November 2012: a dystopian dream
On both sides of the Atlantic, senior officials are issuing dire warnings about global political turmoil. In the US, Admiral Dennis Blair, the director of national intelligence, says instability produced by the economic crisis is now the biggest short-term threat to US national security. In Britain, Ed Balls, a cabinet minister, argues that the financial crisis is “more serious” than that of the 1930s, adding cheerfully: “And we all remember how the politics of that era were shaped by the economy.”
All this is alarming – but also rather vague. So how might world politics look in four years’ time? Something like this, perhaps . . .
It is November 7 2012. At three in the morning, an exhausted-looking President Barack Obama appears before weeping supporters in the ballroom of the Chicago Hilton and concedes defeat. The euphoria of his victory-night speech in Grant Park four years earlier is a distant memory. The Obama administration has been overwhelmed by America’s economic problems. Sarah Palin is the new president of the US.
Elected on a ticket of populism at home and nationalism overseas, President-elect Palin starts to take congratulatory phone calls from foreign leaders. First on the line is Avigdor Lieberman, the prime minister of Israel; then comes President Vladimir Putin of Russia. Five different leaders claiming to speak in the name of the European Union try to place calls – but they are all put on hold. As for the Chinese leadership, the new president is not speaking to them. How could she, after she has campaigned against the “communist currency manipulators of Beijing”?
The Chinese have resisted the temptation to call Mrs Palin a “capitalist running dog”. But Maoist language is creeping back into Chinese official discourse, as the country struggles to adjust to the collapse and closure of its export markets. Alarmed by the large number of unemployed in the cities, the Communist party has abandoned plans to privatise rural land and invested heavily in public works in the countryside and new collective farms. This policy is swiftly dubbed “the Great Leap backwards”.
The world event that had most damaged Mr Obama was Iran’s successful test of a nuclear weapon in 2011. The Republicans had hammered home their message that Mr Obama was “a second Jimmy Carter”, who had been duped by hopes of striking a grand bargain with Iran.
The Iranian nuclear test had also driven Israeli politics even further to the right and set the stage for the rise of Mr Lieberman. His campaign slogan in the 2011 election – “bomb them while they are on the toilet” – was borrowed from Mr Putin and chanted gleefully by Mr Lieberman’s Russian-speaking supporters.
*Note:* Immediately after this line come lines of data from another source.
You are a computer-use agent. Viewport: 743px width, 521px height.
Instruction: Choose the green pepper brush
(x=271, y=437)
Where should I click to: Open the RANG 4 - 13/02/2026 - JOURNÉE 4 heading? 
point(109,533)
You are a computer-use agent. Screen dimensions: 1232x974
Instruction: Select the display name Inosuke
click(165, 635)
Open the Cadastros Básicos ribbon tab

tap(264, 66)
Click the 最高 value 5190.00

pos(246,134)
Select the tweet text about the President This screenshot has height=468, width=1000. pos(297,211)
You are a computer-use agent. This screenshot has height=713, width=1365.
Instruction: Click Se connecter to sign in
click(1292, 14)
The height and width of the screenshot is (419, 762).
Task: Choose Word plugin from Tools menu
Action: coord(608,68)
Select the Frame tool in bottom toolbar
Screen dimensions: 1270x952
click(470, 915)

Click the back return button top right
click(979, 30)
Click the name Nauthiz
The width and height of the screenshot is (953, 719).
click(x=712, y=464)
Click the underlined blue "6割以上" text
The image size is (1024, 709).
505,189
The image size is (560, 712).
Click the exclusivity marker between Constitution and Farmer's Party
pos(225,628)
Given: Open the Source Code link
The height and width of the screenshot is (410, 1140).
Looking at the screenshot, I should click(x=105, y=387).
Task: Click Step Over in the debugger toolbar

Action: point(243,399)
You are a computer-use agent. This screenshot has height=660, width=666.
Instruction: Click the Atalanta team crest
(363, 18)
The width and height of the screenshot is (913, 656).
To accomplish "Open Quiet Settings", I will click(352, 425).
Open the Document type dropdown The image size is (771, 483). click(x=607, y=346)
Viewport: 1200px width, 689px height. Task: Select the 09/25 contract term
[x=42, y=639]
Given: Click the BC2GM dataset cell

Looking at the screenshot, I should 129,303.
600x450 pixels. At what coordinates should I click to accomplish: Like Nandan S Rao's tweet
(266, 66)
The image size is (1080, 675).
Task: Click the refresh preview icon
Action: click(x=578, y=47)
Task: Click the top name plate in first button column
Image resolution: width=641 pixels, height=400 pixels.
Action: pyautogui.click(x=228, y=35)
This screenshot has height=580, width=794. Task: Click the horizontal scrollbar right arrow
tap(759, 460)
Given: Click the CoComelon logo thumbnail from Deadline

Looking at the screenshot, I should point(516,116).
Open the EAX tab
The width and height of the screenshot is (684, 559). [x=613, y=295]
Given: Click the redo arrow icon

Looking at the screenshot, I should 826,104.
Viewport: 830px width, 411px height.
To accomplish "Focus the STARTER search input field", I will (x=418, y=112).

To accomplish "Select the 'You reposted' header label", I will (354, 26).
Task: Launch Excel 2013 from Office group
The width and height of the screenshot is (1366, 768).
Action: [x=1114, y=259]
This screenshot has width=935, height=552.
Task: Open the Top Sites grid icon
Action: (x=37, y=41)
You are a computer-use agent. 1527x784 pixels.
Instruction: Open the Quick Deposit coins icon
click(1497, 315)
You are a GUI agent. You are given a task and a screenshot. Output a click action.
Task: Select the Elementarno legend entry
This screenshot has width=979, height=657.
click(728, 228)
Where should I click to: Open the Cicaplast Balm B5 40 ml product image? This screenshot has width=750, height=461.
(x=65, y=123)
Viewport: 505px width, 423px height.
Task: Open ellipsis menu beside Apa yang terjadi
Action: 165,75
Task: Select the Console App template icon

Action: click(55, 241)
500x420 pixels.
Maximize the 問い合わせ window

Mr Obama had successfully delivered on his campaign promise to get America out of Iraq. But by 2012, the voters were taking that for granted. Nato’s messy withdrawal from Afghanistan had, however, damaged him. The US and its allies had left behind a country run by a patchwork of more or less co-operative warlords. The new anti-terror strategy was officially called “watch and strike”, and unofficially dubbed “whack a mole”. It involved monitoring potential terrorist camps from a distance and bombing them.
Mr Putin had said that he had no intention of gloating about Afghanistan, before adding: “But the age of American arrogance is over.”
By 2010, Mr Putin was safely installed back in the Kremlin. The gravity of Russia’s economic crisis had led the official media to clamour for a return to strong leadership. President Dmitry Medvedev had taken the hint in early 2010 and stepped aside. His arrest the following year came as an unpleasant surprise.
In 2011, the unstable democratic governments in Ukraine and Georgia had fallen, after weeks of popular unrest. The Russians were suspected of orchestrating events but nobody could prove anything. The Americans and Europeans had protested – but only feebly. Privately, many western diplomats argued that only Mr Putin stood between Russia and fascism.
After the fall of the Merkel government in 2009, Germany was governed by a succession of unstable coalitions and forgettable chancellors. The hope that had accompanied the election of David Cameron as Britain’s prime minister, under the slogan “let the sunshine in”, had swiftly disappeared. The hapless Mr Cameron was now the most unpopular prime minister in British history.
This left President Nicolas Sarkozy of France as the dominant figure in the EU. His divorce from Carla Bruni and marriage to Madonna had only briefly distracted him.
Mr Sarkozy had weathered the denunciations that followed his decision in 2010 formally to withdraw France from the EU’s regimes on competition and state aid. All main French banks and industrial conglomerates were instructed to make 90 per cent of their investments at home. Mr Sarkozy’s move was widely denounced across the EU – but then equally widely imitated.
At home, the French president was under pressure to go even further in a nationalist direction from his main political opponents – “the postman and the housewife”, otherwise known as Olivier Besancenot, a Trotskyite, and Marine Le Pen of the far-right National Front. Ms Le Pen cited the rise of Sarah Palin as an inspiration.
As the morning of November 7 wore on, President Palin herself took to the stage in Anchorage, Alaska. Her supporters cheered and waved ice hockey sticks. “I’ve got a message for the mullahs and the commies,” she roared: “America is back.”